Thankfully, when I arrived there was a short queue of people waiting to get their hands on the build that was shown off at TGS - I would have a chance to stand back and observe. What I saw was gruelling. Player after player fell to the varied swords, maces, and mauls of Dark Souls II’s horrible denizens, many scoffing as they left, claiming that the demo was too hard because “they” didn’t want people to progress too far on the show floor. Controllers were left dangling by their security cables as frustrated players ragequit and stormed off into the crowd.
The player immediately in front of me in the queue — Michael was his name — picked up a controller still swinging from a violent discard, and took a commanding stance in front of Dark Souls 2. I admired his courage as he familiarised himself with the controls and got a feel for the Soldier he now embodied. The Soldier was pre-equipped with a choice of a longsword and a greatsword, both wielded one-handed, with a shield in the off hand.
Satisfied with the controls, Michael’s soldier climbed the ladder down from the demo’s starting area, and was immediately skewered by the first two skeletal enemies he encountered below. He turned and gave me an awkward smile. “I don’t think parries work the same way,” he said.
After five or six more respawns Michael had progressed a little further into the demo content, but was clearly unsatisfied with his performance. I pulled him aside before he walked away and quizzed him on his impressions, “It looks a lot better, but pretty much feels the same. I don’t think the window on parries is quite as long though. Backstabs are still way OP. It seems a lot harder, overall.”
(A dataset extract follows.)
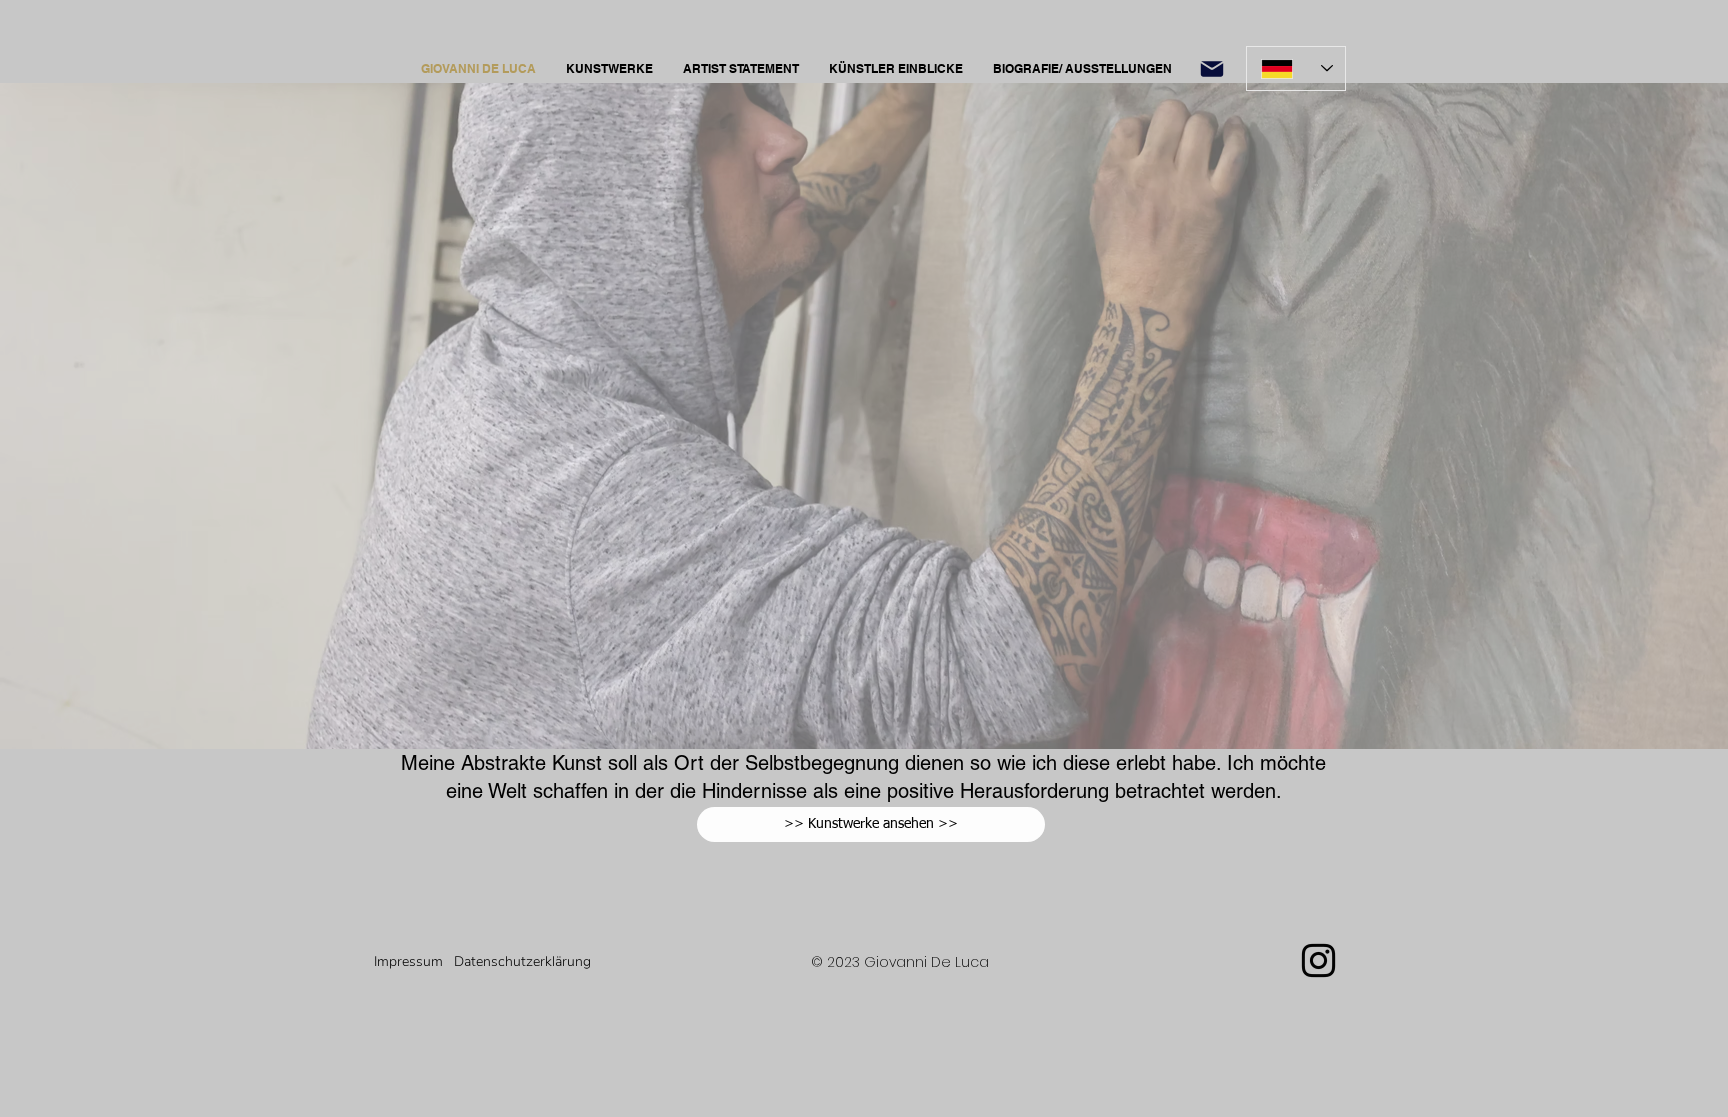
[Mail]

“You don’t seem all that happy with it?” I asked. “Oh no,” said Michael, “It’s perfect.”
Then it was my turn. There was no-one in the queue behind me, so I took my time. Patience is rewarded in Dark Souls, and the latest incarnation is no different. It is vital to only strike when a hit is guaranteed. Knowing when to evade certain enemies, or when to lead them to a site of your own choosing before engaging, are both products of trial and error. I eventually made my way to the final section of the demo, a long corridor with statues that would animate and attack as you passed, with a spellcaster lobbing horrendously damaging spells into the fray while you were otherwise engaged with his protectors.
I eventually realised that two of the four animated statues could be dispatched each with a single strike if I attacked before they awoke, leaving me with only two to handle in the traditional manner. These two were then led back to the first room of the corridor, so I could deal with them without simultaneously needing to dodge balls of arcane energy. By the time I took down the spellcaster, I was down to two Estus flasks.
I Traversed the White Light at the end of the corridor and was faced with the Mirror Knight, the demo’s boss. A hulking foe, whose attacks dealt more than half a lifebar’s worth of damage with each strike. Suffice to say I didn’t last long, but with each attempt I whittled away at the monstrosity’s hitpoints, and with enough practice am confident I could have made it through. By the end of my time with Dark Souls 2, I’d had a taste of the qualities that the series’ adherents constantly espouse. Every victory, major or minor, feels honestly earned. I think I’ve had a taste of the Kool-Aid, and for better or worse, I want more.
Dark Souls 2 is due for release on March 11 (US) on Xbox 360 and PS3, with a confirmed PC version to come at a later date.